What to work on =>
Starting at the line that contains "Click line number 4 in the gutter", transcribe every remaining line of the data below exactly, and omit all pictures.

Listed records =>
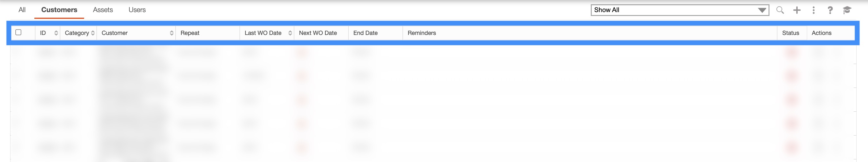Viewport: 868px width, 162px height.
Task: Sort by Last WO Date arrows
Action: [290, 33]
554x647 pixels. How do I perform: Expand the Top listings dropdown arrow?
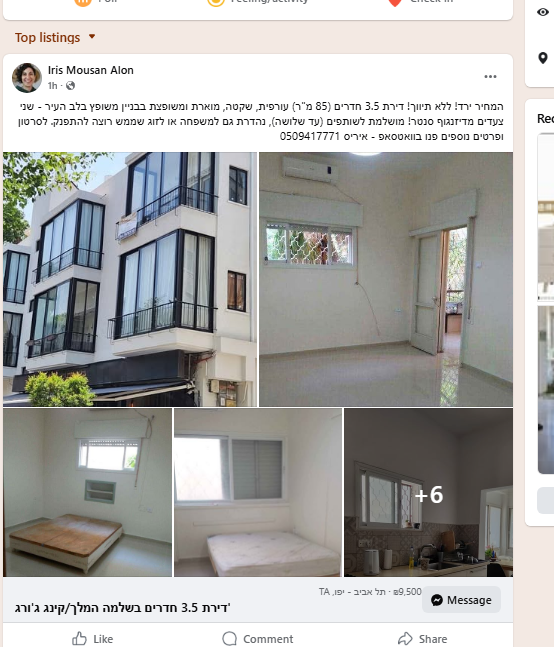92,37
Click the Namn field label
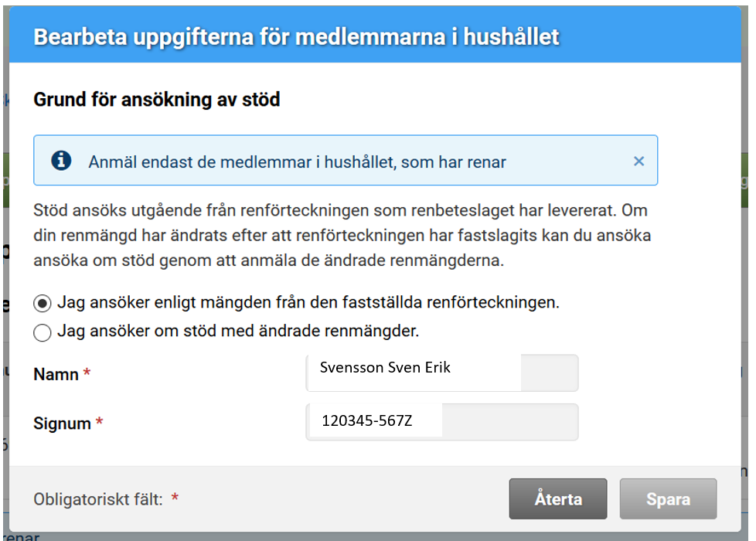756x541 pixels. pyautogui.click(x=56, y=374)
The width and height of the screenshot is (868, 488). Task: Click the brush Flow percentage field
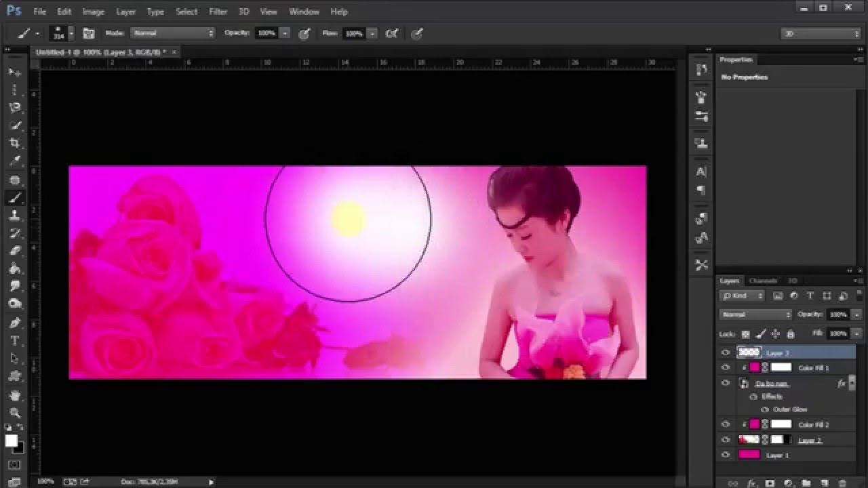click(353, 33)
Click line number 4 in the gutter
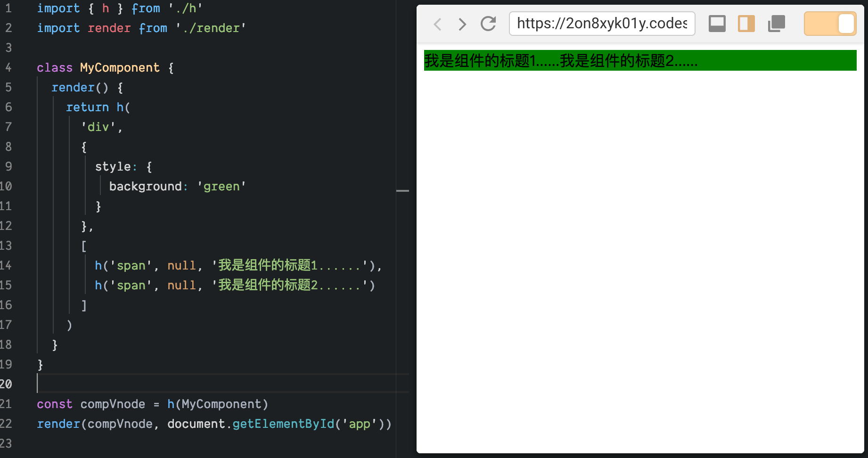 8,68
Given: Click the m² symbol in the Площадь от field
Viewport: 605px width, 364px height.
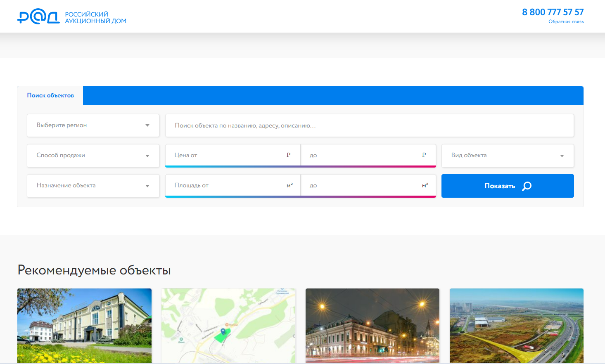Looking at the screenshot, I should click(289, 185).
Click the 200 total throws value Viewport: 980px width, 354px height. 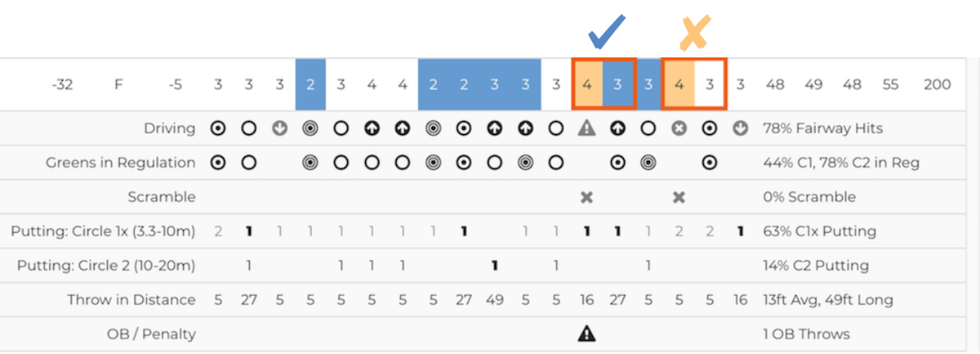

Written response =>
Click line number 4 in the gutter
 8,68
Given: Click the m² symbol in the Площадь от field
Viewport: 605px width, 364px height.
Looking at the screenshot, I should click(289, 185).
Click the 200 total throws value Viewport: 980px width, 354px height. 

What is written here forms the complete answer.